でなければ、中の人間は生きてゆけないのだから。
しかし、この建物には、隙間というものが全くないのだ。
窓は完全に、密閉状態になっている。
どこにも入れるような空間がない。
あり得なかった。
そこで、『地球自身』は考え直したのである。
『人間どもが出入りできる場所がある。そこから、入ればよいのだ。ばかばかしい。自分はどうかしてい
た。』
そこで、『地球自身』は、もう一回地上付近まで降りて行き、正面玄関にたどり着いた。
そこまできて、彼は気が付いた。
『この建物には、玄関というものがない!』
そうだったのだ。
この建物には、いわゆる玄関がなかった。
『ふん、地下か。汚らわしいことよ。』
『地球自身』は、ばかばかしいと思いながらも、自分が長年住んでいた地下に潜りこんだ。

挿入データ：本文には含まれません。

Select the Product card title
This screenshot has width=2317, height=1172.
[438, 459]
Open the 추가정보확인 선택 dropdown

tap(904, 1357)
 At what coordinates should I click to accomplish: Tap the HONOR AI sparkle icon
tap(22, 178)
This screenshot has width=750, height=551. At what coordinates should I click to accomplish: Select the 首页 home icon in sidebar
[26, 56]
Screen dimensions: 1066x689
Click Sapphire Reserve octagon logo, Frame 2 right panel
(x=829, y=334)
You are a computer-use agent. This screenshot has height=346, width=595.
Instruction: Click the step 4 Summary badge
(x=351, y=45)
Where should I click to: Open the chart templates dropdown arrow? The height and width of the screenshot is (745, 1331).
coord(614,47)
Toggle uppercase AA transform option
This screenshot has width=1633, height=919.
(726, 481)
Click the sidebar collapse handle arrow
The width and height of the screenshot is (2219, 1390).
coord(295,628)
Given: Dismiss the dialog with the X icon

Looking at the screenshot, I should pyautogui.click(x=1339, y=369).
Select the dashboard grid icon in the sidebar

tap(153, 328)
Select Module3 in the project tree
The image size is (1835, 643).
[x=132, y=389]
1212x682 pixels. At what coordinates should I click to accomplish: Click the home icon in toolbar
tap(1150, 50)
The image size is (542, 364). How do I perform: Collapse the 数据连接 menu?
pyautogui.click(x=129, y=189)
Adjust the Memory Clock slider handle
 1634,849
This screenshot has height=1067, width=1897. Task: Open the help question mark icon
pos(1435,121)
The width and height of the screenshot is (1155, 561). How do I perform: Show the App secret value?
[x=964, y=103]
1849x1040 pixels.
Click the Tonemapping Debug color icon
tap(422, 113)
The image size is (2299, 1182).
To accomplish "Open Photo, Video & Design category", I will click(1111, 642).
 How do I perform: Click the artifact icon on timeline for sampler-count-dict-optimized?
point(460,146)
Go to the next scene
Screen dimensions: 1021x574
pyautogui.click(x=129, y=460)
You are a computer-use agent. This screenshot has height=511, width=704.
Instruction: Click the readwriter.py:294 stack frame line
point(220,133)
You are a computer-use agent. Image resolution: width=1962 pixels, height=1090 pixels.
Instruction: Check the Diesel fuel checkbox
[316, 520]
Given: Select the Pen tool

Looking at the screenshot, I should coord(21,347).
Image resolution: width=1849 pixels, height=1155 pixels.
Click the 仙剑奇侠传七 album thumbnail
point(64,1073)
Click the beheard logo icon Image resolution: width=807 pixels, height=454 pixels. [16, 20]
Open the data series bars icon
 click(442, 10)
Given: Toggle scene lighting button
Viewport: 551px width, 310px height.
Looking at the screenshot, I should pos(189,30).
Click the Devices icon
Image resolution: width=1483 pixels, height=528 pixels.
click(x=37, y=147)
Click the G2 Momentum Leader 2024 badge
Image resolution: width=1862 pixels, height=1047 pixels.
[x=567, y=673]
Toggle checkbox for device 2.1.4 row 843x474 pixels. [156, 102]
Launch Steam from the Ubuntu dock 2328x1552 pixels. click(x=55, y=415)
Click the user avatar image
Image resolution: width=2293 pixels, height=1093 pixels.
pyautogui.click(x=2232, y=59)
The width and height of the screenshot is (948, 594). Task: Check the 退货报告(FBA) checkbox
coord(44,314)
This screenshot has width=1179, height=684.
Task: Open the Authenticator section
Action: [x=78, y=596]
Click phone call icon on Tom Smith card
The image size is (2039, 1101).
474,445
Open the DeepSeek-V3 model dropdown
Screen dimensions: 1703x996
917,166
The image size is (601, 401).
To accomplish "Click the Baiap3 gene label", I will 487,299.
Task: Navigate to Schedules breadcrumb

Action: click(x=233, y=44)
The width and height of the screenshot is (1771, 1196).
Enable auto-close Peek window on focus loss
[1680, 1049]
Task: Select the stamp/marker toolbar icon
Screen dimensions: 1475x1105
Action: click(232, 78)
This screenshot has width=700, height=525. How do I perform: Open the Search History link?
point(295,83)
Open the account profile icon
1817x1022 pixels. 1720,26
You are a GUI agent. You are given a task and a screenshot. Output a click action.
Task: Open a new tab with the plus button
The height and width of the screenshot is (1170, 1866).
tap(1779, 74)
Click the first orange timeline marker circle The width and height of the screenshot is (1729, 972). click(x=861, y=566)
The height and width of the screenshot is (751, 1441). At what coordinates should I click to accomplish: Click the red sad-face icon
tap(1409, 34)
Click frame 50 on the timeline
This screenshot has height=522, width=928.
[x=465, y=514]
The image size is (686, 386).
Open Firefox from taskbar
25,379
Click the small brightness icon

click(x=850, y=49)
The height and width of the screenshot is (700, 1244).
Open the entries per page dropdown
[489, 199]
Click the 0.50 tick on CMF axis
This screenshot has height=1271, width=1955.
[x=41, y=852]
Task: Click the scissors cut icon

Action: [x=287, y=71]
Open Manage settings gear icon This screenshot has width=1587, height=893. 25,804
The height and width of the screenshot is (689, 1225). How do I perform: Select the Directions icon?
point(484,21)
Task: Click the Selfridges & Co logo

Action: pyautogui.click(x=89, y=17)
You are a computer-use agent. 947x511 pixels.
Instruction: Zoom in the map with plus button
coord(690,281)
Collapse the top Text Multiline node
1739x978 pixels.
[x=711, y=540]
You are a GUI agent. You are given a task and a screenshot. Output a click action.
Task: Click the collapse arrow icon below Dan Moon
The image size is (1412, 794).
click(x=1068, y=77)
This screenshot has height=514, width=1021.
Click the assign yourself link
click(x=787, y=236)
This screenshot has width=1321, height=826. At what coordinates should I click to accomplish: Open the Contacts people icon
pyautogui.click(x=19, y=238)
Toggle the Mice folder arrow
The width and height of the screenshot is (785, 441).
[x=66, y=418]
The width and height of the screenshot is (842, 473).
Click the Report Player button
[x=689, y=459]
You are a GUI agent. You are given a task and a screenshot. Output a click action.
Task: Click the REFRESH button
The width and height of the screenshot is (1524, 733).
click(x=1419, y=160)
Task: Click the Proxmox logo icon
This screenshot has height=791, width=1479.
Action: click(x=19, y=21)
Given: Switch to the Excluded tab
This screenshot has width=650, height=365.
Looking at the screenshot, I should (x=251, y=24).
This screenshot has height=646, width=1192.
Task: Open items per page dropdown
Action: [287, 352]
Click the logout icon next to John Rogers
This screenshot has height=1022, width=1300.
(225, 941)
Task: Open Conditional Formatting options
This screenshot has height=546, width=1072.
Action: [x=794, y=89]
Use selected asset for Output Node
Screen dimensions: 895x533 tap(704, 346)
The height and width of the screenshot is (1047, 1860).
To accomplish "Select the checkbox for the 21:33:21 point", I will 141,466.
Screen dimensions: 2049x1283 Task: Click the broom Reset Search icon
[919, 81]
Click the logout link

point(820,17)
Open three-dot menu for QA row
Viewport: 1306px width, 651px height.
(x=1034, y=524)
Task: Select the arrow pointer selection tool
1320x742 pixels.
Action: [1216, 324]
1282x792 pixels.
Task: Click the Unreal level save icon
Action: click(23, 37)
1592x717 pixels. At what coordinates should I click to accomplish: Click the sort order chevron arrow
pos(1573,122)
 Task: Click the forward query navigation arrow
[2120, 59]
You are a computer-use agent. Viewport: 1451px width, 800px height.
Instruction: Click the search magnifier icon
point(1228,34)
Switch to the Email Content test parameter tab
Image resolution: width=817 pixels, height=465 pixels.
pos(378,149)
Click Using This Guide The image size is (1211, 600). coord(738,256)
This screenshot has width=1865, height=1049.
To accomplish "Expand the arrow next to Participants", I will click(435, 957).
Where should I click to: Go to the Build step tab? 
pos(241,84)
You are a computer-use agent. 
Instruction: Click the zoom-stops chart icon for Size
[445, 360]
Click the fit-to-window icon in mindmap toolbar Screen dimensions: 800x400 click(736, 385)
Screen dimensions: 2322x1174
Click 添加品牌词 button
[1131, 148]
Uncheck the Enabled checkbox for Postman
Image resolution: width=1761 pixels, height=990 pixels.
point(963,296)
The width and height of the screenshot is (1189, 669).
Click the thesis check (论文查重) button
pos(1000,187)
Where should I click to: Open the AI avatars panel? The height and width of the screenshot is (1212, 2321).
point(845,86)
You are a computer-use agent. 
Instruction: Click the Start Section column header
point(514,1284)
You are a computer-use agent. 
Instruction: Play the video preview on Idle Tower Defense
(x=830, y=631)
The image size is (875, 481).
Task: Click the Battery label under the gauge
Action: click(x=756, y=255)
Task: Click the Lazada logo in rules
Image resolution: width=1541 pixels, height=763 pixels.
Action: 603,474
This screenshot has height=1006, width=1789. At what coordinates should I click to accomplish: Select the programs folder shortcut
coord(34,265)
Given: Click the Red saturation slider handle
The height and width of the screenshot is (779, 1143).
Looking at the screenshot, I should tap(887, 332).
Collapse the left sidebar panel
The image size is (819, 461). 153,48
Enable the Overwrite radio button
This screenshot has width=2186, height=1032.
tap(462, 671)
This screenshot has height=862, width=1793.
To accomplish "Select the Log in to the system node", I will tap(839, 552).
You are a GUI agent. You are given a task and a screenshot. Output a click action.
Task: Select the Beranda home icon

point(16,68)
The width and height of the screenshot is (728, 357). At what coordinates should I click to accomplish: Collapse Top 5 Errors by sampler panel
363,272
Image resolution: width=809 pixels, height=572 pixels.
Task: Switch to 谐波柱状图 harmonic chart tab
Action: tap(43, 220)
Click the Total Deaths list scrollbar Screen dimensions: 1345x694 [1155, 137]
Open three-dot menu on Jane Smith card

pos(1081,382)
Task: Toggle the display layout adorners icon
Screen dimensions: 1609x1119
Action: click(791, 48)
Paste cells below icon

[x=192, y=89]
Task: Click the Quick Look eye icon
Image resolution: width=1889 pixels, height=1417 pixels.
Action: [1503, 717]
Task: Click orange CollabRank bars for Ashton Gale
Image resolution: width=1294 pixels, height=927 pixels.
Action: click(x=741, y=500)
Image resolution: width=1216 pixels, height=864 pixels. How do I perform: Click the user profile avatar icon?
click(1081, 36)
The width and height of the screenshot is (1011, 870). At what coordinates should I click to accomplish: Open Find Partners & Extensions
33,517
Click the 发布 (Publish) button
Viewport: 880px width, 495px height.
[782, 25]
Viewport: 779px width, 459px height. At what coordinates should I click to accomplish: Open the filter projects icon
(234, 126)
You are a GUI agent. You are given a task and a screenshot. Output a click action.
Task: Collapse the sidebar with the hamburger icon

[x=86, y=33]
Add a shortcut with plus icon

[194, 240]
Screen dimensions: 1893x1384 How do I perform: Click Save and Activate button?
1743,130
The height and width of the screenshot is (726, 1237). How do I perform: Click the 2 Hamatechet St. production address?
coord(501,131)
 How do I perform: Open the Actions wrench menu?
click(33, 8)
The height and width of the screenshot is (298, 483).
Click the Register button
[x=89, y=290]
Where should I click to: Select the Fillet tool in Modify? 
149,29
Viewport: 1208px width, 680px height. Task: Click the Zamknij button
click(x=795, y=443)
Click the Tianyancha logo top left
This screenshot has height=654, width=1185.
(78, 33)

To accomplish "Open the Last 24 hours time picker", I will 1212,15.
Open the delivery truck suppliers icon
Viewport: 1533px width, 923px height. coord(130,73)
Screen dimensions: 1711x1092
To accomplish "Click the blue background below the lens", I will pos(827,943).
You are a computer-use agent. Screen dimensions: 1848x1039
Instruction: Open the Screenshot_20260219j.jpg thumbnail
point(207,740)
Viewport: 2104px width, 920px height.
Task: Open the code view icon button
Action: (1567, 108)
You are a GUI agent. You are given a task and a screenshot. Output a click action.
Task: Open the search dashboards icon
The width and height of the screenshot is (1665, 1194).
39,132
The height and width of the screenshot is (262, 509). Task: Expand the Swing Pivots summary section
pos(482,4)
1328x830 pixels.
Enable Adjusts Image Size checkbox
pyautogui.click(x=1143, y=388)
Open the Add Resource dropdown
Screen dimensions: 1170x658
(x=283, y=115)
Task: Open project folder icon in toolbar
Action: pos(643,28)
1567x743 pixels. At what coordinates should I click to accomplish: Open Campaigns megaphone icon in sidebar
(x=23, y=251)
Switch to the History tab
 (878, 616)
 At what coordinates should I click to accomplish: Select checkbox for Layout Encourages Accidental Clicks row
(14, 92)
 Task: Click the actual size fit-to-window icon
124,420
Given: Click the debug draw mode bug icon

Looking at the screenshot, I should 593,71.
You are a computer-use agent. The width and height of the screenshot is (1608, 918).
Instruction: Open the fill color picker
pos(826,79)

しかし、どう探しても、出入り口がないし、寸分の隙間もない。
『おかしい、では、この中にいる、愚かな人間たちは、どうやって入る? どうやって出るのだ?』
実際、『地球自身』が知るよしもないが、かの取調官長も、この建物の中に、易々と入って行った。
それが、入れないのだ。
完全な密閉体であり、どこにも出入りする余地がない。
『くそ。私をからかっているのか。』
『地球自身』は、豊かな感情を持っている。
それは、素晴らしい事だけれども、やっかいなものでもある。
一方『女王』には、それがない。
『女王』の決定的な強みでなのである。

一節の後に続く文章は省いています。